Op 27-9-2018 om 11:42 schreef James:
On 25/09/2018 22:39, Stephan Bosch wrote:

Something mightily weird is going on at your end. It doesn't fail here
(see below). First of all, what is your configuration (output from
`dovecot -n`)?

You have dovecot.conf but...

$ dovecot -c dovecot.conf -n
# 2.3.3.rc1 (14e4920d8): dovecot.conf
# Pigeonhole version 0.5.2 (7704de5e)
# OS: SunOS 5.11 i86pc
# Hostname: mailhost
doveconf: Warning: please set ssl_dh=</etc/opt/xxx/dovecot/dh.pem
doveconf: Warning: You can generate it with: dd if=/var/opt/xxx/lib/dovecot/ssl-parameters.dat bs=1 skip=88 | openssl dhparam -inform der > /etc/opt/xxx/dovecot/dh.pem
mail_debug = yes
mail_gid = staff
mail_location = maildir:/path/to/%d/%n/Maildir
mail_uid = james
managesieve_notify_capability = mailto
managesieve_sieve_capability = fileinto reject envelope encoded-character vacation subaddress comparator-i;ascii-numeric relational regex imap4flags copy include variables body enotify environment mailbox date index ihave duplicate mime foreverypart extracttext
postmaster_address = postmas...@domain.tld
ssl_dh = # hidden, use -P to show it



Also, can you make a hex dump of the binary (using `sieve-dump -h
<your-script-binary>.svbin`).

As said the svbin is identical to the one create by the previous version.

Comparing the dump:
Block 0 differs because it has the source file name.
Block 1 is identical
Block 2 is identical. It is this block that is declared corrupt.



Finally, can you try to explicitly delete the binary (preferably after
preserving it elsewhere) so that it is guaranteed to be created fresh?

I did each time.



## Success at my end:

Spot the difference...

Address   Line  Code
00000000:       DEBUG BLOCK: 3
00000001:       EXTENSIONS [1]:
00000002:         vacation
00000004:    3: VACATION
00000007:    5:   seconds: NUM 86400

Address   Line  Code
00000000:       DEBUG BLOCK: 3
00000001:       EXTENSIONS [1]:
00000002:         vacation
00000004:    2: VACATION
00000007:    4:   seconds: NUM 5
00000009:         Binary is corrupt.

The line numbers differs and 86400 is read as 5.  It is like it has forgotten the size of an integer or is confused about endianness.  There is something strange, like an #if that guesses wrong.  At least I have somewhere to start looking.
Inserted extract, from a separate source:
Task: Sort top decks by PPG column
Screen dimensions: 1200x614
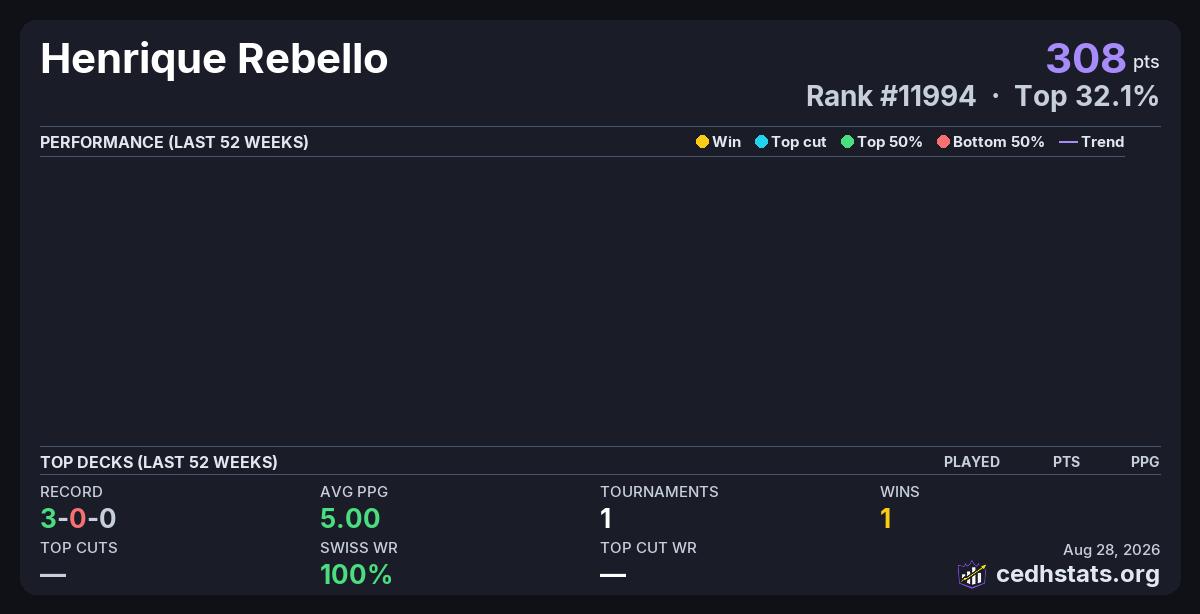Action: (1145, 462)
Thank you for checking at your end, I was worried the RC had introduced an error and your result suggests not.  RCs are for testing and I am.

The number is stored as a chain of bytes of which the most significant bit indicates whether the next byte still belongs to the number. If this bit is somehow interpreted wrong, the first byte of this number would read as 5, thereby returning '5' as the result and ignoring subsequent bytes (causing corruption at the next item to read).
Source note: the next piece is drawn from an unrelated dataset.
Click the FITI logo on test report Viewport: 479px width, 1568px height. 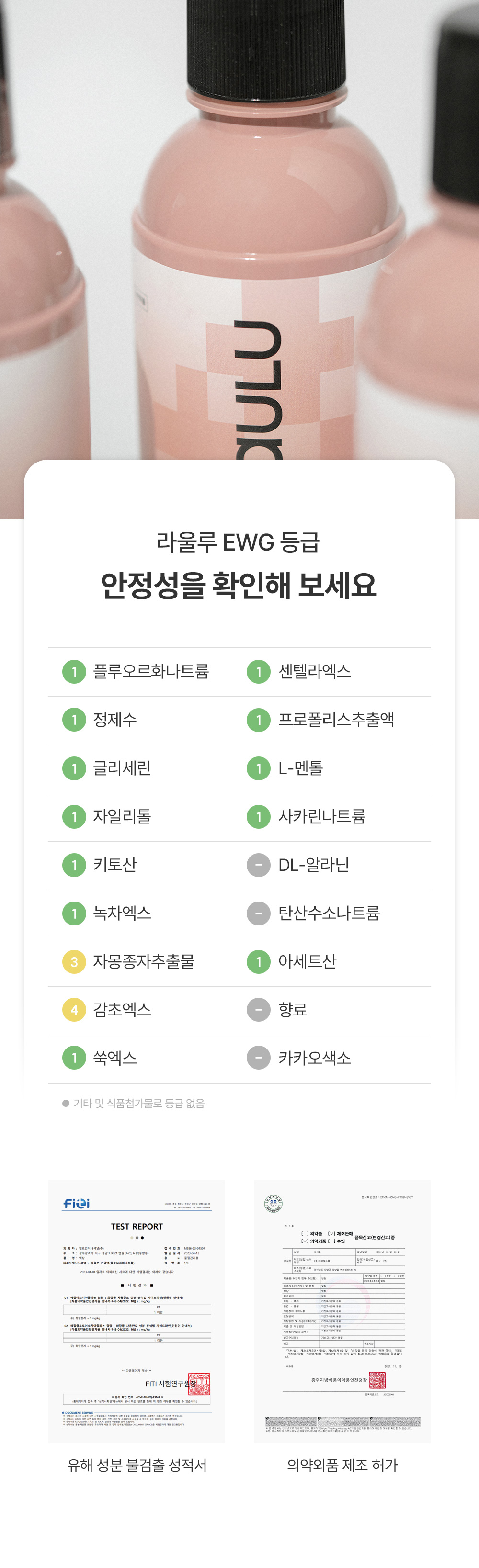pyautogui.click(x=77, y=1203)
Since you're using SunOS, your compiler may be doing something funky. Which compiler is used anyway? Perhaps different versions for the Dovecot releases that do and don't work?

Does it help when you change the "> 0" at the following code position to "!= 0" ?

https://github.com/dovecot/pigeonhole/blob/master/src/lib-sieve/sieve-binary-code.c#L300

Regards,

Stephan.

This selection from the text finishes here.